4.1 Embrace the Interface
  The lowest-level class in WvSync is the WvSyncObj, which is a basic interface for a
  named generic object that can be replicated. You can derive one for a file, a database
  record, a hash-table dictionary, or whatever, but you'll have to provide your own
  methods for serializing and deserializing into and out of a WvBuf buffer.
  WvSyncObj itself provides wrapper functions that use librsync to produce signatures,
  deltas, and patched reconstructions of the data.
  As of this writing, WvSyncFile is the only existing useful subclass of this.           It
  overrides/implements the following methods:
     




        getdata()  reads a given number of bytes from a given offset of the object, and
        returns them in a WvBuffer. This is used when calculating the librsync signature
        of the object, and when reconstructing the object if a delta patch is received.
     




        findlastmodtime()    finds and returns the last-modification timestamp of the
        object. This is easy in the case of a file; it's the mtime. This is used for making
        decisions about what needs to be sent in what direction.

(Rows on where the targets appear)
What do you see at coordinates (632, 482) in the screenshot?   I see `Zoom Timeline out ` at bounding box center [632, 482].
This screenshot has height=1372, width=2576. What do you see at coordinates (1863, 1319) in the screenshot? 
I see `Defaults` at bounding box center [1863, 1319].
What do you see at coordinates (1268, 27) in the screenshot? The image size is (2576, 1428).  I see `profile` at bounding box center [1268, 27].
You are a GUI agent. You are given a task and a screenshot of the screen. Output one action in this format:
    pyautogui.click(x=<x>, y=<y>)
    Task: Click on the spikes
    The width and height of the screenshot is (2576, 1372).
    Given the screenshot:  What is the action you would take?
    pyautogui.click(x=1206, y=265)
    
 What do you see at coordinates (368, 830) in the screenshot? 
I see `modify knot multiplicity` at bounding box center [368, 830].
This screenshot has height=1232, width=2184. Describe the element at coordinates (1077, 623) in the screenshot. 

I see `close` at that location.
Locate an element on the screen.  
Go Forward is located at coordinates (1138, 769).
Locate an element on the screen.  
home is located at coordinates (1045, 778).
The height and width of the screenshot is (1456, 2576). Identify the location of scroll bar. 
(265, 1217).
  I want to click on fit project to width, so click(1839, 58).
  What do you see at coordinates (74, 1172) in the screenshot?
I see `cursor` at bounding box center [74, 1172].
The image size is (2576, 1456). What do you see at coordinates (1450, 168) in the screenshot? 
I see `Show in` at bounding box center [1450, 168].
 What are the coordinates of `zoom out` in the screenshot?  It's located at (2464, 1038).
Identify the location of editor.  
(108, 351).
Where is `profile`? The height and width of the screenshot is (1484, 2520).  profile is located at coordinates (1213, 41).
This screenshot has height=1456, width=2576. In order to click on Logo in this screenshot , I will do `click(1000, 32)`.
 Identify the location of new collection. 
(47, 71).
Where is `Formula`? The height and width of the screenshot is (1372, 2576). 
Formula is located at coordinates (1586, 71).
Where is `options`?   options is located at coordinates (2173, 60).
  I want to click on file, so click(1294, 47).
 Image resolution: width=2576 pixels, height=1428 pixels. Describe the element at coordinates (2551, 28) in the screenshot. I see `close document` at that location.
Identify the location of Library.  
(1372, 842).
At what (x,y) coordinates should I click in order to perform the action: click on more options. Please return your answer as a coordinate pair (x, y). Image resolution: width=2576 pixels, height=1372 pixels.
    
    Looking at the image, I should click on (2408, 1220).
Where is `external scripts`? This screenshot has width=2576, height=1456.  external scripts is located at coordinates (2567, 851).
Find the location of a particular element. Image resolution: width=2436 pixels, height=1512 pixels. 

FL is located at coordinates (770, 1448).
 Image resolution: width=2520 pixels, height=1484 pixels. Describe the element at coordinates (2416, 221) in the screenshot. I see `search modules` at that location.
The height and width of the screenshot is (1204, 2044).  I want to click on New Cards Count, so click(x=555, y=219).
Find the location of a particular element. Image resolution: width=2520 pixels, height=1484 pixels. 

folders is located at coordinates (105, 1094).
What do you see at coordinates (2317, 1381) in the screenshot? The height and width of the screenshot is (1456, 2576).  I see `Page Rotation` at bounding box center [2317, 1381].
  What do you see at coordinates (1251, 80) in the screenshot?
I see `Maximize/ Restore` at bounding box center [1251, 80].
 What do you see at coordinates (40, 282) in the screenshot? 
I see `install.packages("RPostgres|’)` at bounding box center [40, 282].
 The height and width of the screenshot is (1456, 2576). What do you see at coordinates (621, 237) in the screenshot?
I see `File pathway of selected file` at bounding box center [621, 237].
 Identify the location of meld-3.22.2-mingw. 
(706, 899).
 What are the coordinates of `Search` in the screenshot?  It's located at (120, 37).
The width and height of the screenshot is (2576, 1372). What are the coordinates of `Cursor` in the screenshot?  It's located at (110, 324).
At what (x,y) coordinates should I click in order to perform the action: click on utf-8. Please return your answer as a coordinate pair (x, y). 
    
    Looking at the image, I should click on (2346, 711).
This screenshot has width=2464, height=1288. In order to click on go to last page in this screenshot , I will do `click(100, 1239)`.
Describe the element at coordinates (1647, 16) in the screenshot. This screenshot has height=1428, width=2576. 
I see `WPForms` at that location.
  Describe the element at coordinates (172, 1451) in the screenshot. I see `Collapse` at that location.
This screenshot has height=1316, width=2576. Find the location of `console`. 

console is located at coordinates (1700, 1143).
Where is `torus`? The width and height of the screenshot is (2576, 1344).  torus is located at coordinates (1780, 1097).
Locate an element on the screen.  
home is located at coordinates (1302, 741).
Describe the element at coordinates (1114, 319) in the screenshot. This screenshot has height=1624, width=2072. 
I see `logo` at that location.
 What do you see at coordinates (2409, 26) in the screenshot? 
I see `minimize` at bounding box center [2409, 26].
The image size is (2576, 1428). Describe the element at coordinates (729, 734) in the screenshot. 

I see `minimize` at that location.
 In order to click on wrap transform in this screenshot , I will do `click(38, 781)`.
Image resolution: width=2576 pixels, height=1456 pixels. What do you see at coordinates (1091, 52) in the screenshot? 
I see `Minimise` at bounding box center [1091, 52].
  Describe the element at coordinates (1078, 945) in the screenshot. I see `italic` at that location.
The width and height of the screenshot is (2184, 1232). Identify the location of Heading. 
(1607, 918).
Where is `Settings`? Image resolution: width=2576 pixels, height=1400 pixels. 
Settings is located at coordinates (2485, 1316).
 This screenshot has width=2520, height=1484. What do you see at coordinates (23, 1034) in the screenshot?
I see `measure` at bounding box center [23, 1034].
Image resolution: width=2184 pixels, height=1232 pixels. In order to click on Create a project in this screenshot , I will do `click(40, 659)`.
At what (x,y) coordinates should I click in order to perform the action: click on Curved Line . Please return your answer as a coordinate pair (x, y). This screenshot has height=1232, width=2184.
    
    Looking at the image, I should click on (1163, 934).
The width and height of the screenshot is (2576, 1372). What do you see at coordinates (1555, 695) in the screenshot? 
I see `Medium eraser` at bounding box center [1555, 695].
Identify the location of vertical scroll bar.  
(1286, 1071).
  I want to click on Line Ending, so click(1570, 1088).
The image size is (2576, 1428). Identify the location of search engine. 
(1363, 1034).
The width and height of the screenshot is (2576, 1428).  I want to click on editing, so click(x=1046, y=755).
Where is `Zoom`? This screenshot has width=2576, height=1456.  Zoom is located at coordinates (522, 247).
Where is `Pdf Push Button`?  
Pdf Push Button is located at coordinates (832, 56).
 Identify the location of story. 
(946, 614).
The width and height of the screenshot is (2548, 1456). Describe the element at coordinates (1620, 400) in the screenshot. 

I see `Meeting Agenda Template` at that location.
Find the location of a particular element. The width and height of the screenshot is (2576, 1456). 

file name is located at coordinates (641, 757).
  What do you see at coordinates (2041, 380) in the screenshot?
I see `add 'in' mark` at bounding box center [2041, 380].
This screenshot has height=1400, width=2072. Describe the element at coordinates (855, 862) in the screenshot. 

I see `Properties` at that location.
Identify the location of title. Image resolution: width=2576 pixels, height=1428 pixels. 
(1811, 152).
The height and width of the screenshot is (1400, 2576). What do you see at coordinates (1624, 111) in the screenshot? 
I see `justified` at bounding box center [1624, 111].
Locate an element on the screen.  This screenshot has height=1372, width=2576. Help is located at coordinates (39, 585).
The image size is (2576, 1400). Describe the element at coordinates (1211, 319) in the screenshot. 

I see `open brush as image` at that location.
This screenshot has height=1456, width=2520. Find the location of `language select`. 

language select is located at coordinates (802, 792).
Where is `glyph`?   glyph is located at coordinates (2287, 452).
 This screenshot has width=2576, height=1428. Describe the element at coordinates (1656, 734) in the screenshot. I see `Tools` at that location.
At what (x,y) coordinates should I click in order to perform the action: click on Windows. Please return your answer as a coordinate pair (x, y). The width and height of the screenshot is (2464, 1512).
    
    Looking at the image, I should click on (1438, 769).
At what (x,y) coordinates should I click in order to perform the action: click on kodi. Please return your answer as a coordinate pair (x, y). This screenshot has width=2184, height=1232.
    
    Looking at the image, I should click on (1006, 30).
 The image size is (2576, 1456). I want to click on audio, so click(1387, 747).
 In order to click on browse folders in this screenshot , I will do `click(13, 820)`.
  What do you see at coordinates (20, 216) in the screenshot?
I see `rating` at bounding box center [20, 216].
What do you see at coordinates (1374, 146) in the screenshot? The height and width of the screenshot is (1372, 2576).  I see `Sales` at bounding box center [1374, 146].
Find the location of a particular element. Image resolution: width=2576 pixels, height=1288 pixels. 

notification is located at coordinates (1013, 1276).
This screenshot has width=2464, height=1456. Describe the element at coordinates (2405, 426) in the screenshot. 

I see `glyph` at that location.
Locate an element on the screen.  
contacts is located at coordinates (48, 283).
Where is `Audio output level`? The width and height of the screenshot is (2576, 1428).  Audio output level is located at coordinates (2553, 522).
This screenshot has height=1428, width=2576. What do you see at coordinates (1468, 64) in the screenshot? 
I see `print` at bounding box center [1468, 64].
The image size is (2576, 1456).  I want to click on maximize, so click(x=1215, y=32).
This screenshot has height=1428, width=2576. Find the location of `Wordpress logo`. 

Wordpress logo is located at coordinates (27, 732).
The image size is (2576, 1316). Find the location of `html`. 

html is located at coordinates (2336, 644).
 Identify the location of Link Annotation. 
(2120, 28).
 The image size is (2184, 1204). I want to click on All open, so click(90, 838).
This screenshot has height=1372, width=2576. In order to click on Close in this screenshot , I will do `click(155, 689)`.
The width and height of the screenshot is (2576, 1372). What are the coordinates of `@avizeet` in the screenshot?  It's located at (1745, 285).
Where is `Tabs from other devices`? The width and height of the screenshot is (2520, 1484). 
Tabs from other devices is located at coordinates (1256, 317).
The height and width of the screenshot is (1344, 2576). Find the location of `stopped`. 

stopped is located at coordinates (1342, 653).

> [Instructions for the task]
From the WvSync passage at the top, list each thing that the WvSyncObj wrapper functions use librsync to produce.

> [Solution for this problem]
- signatures
- deltas
- patched reconstructions of the data